Exercise description: Copy out the lines beginning at the one with "Given: Toggle the green series legend dot" and ending at the last line of the data, both included; pictures stay out.

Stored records
▶
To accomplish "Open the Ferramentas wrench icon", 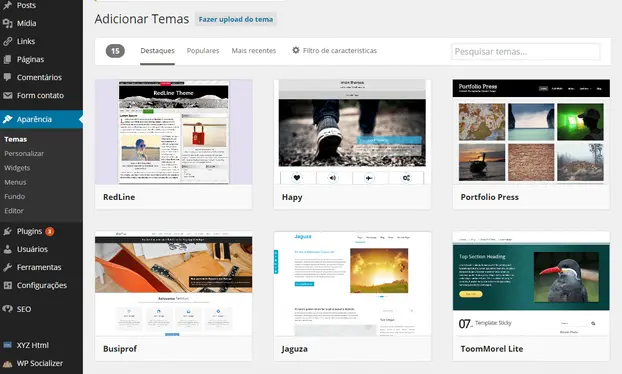I will point(8,267).
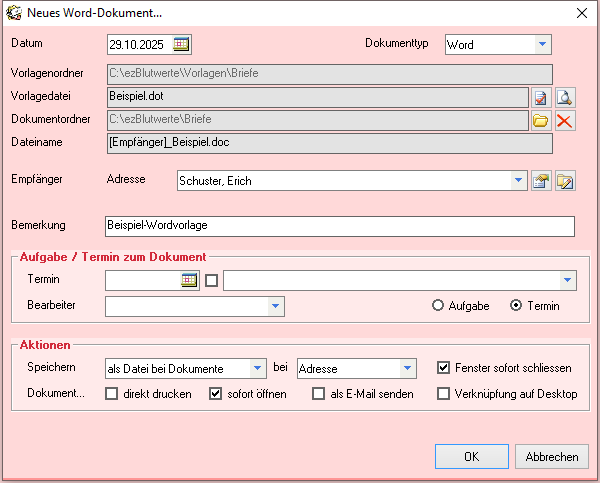Click the select template file icon
Image resolution: width=600 pixels, height=483 pixels.
tap(541, 97)
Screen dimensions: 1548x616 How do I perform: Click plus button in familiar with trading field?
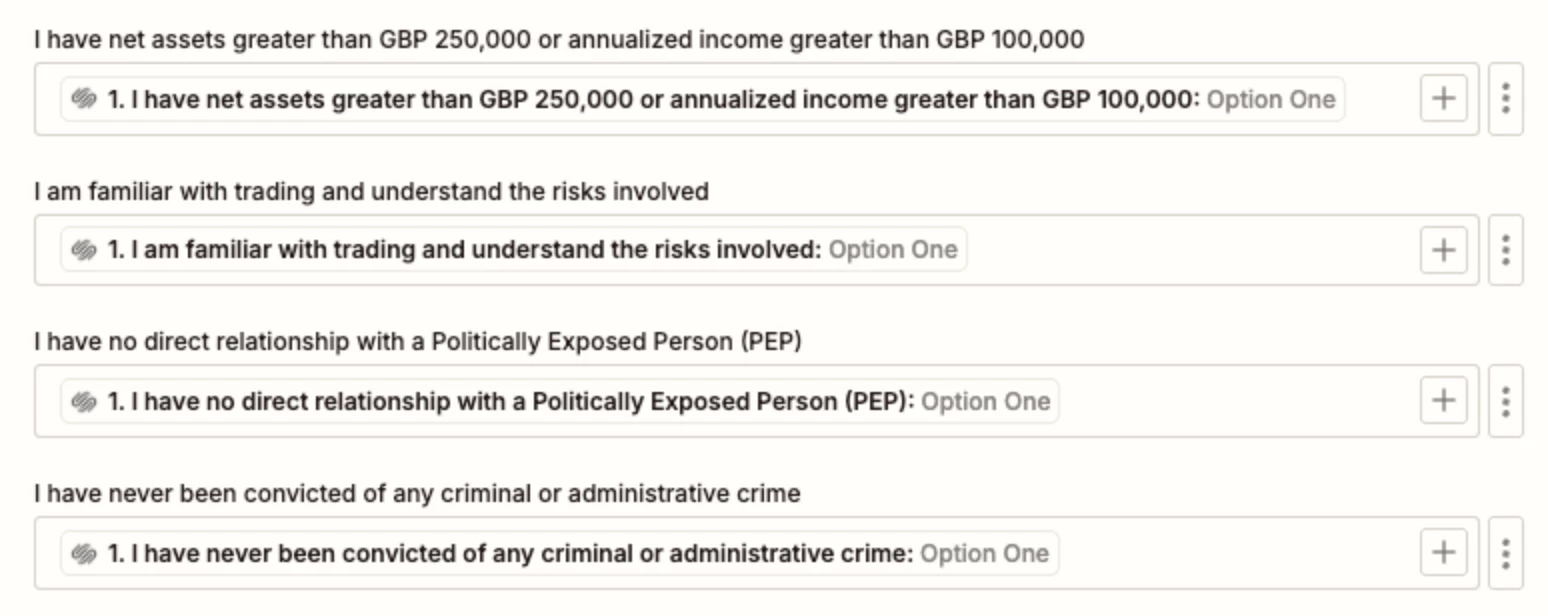pos(1443,250)
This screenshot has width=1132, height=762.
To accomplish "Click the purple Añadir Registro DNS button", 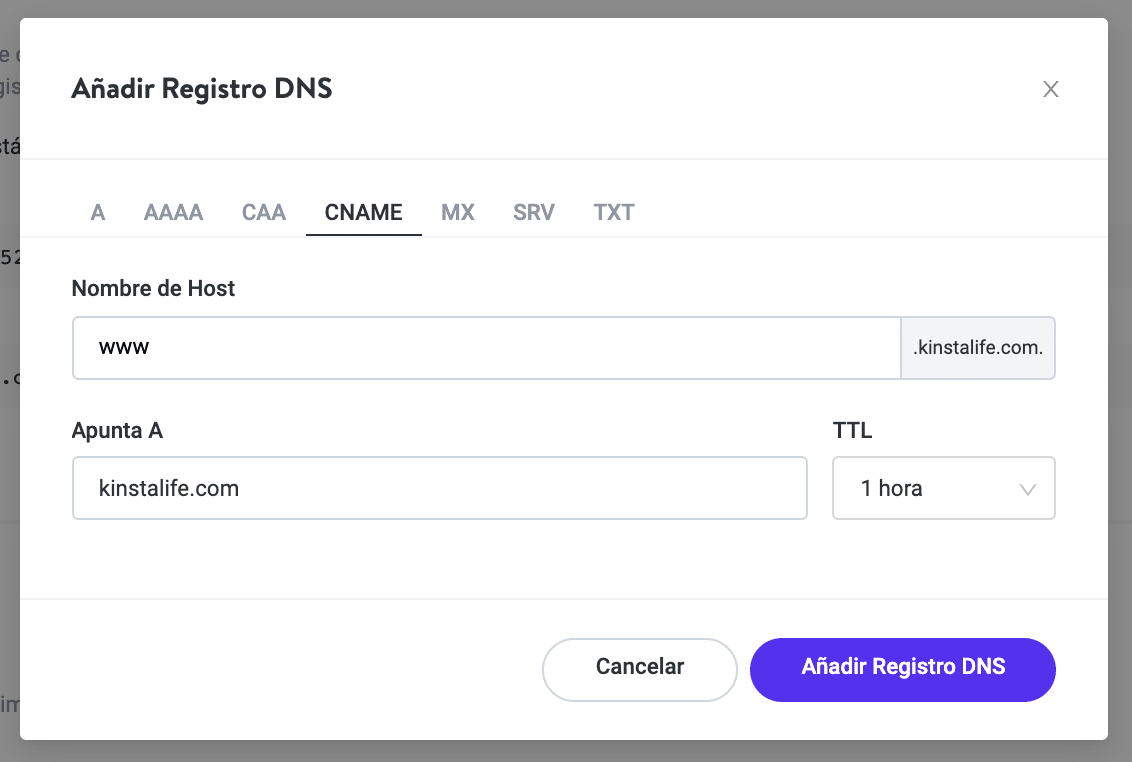I will coord(902,669).
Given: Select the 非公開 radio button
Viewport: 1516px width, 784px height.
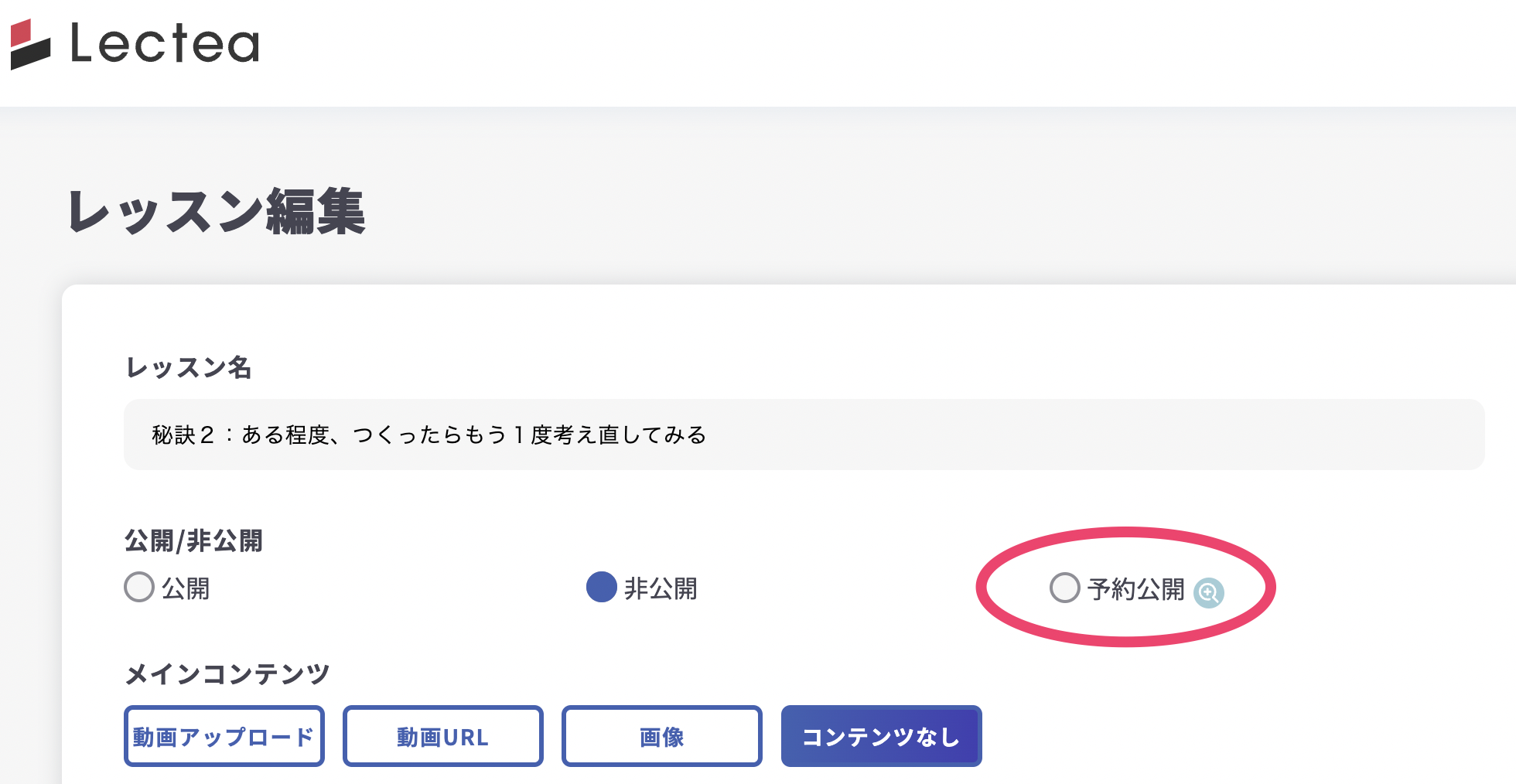Looking at the screenshot, I should tap(601, 587).
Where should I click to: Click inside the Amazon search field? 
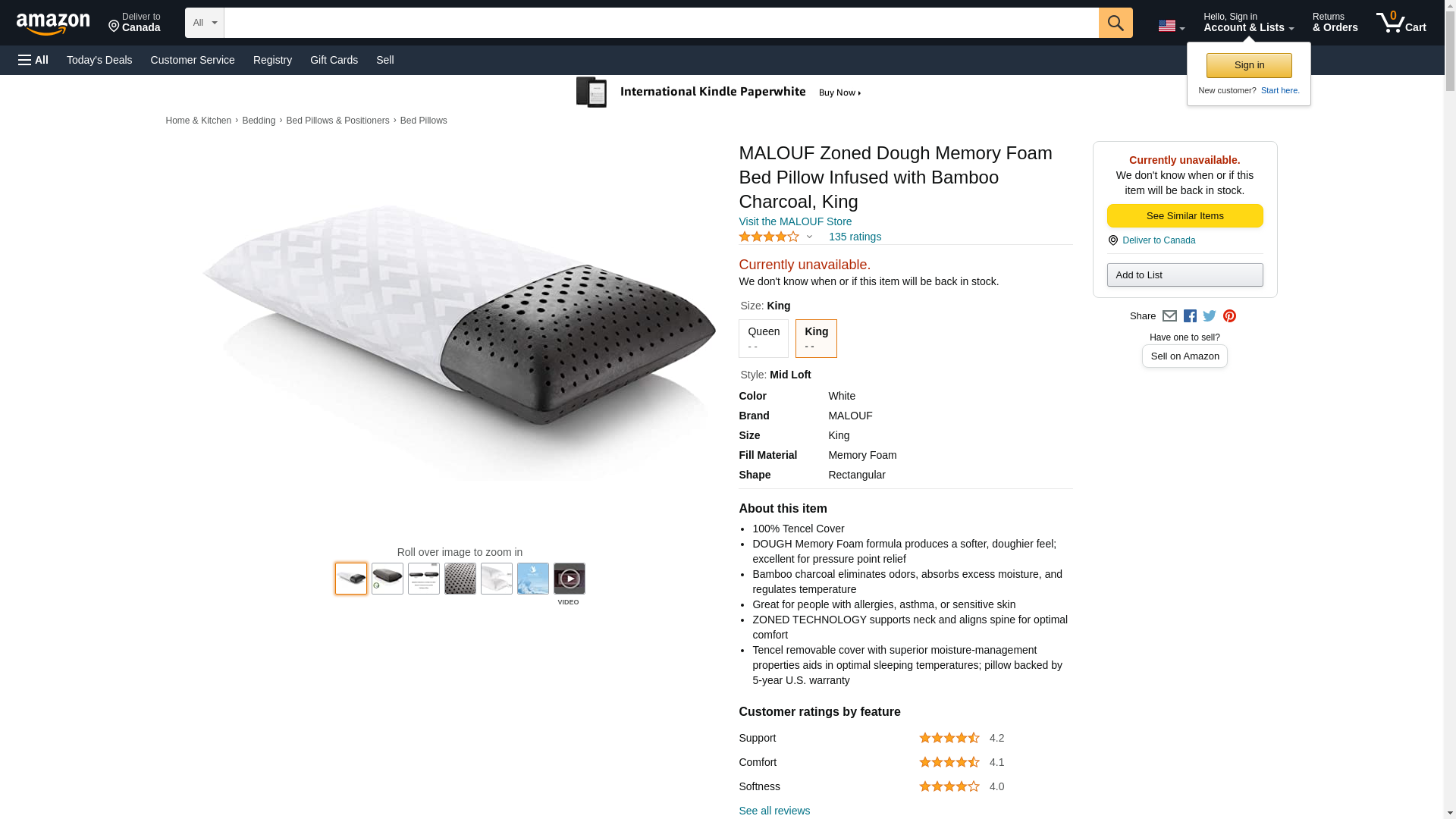coord(661,23)
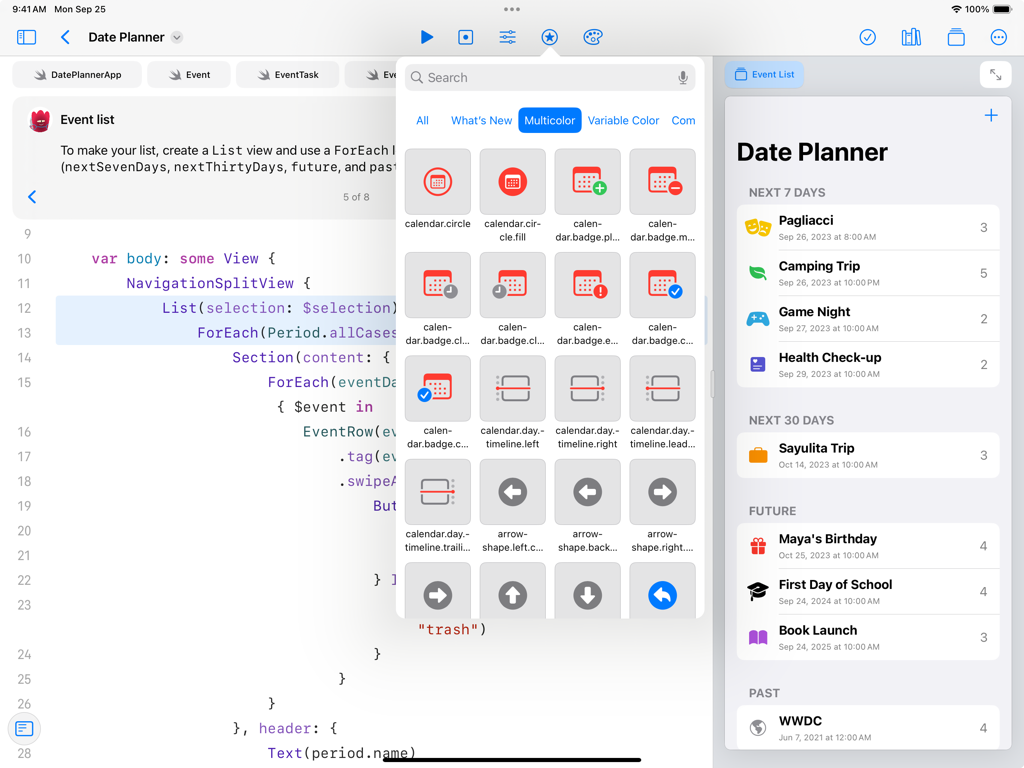Expand the Event List preview to fullscreen
This screenshot has height=768, width=1024.
click(995, 74)
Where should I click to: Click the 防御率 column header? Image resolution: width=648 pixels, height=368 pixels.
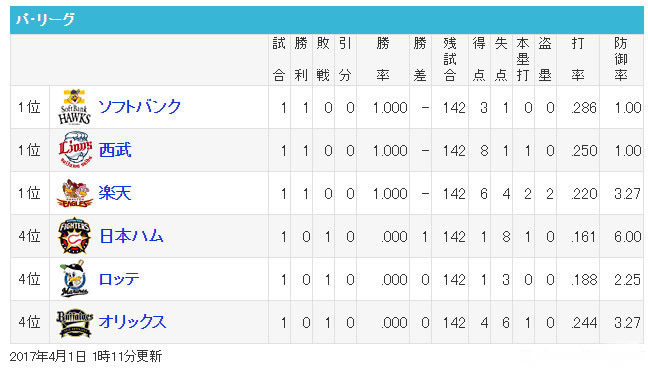(x=621, y=60)
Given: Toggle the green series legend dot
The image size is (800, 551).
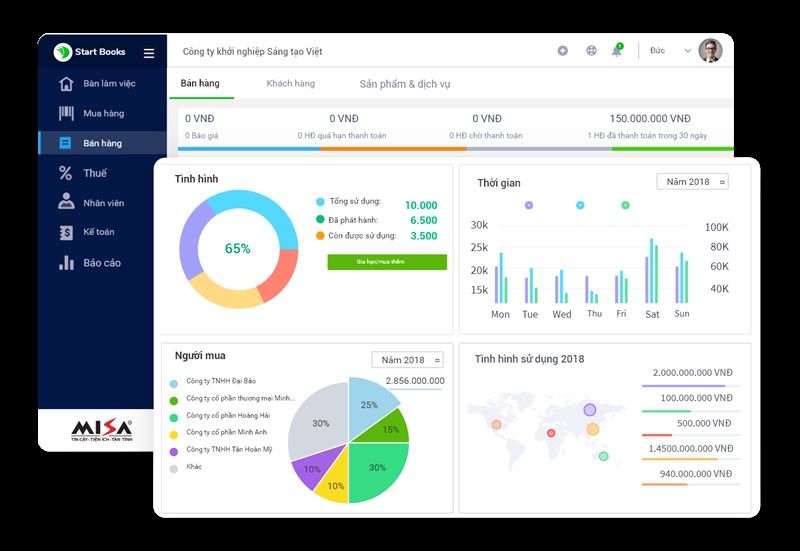Looking at the screenshot, I should [x=626, y=205].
◀
Exercise output:
Given: Toggle the green series legend dot
The image size is (800, 551).
Looking at the screenshot, I should [x=626, y=205].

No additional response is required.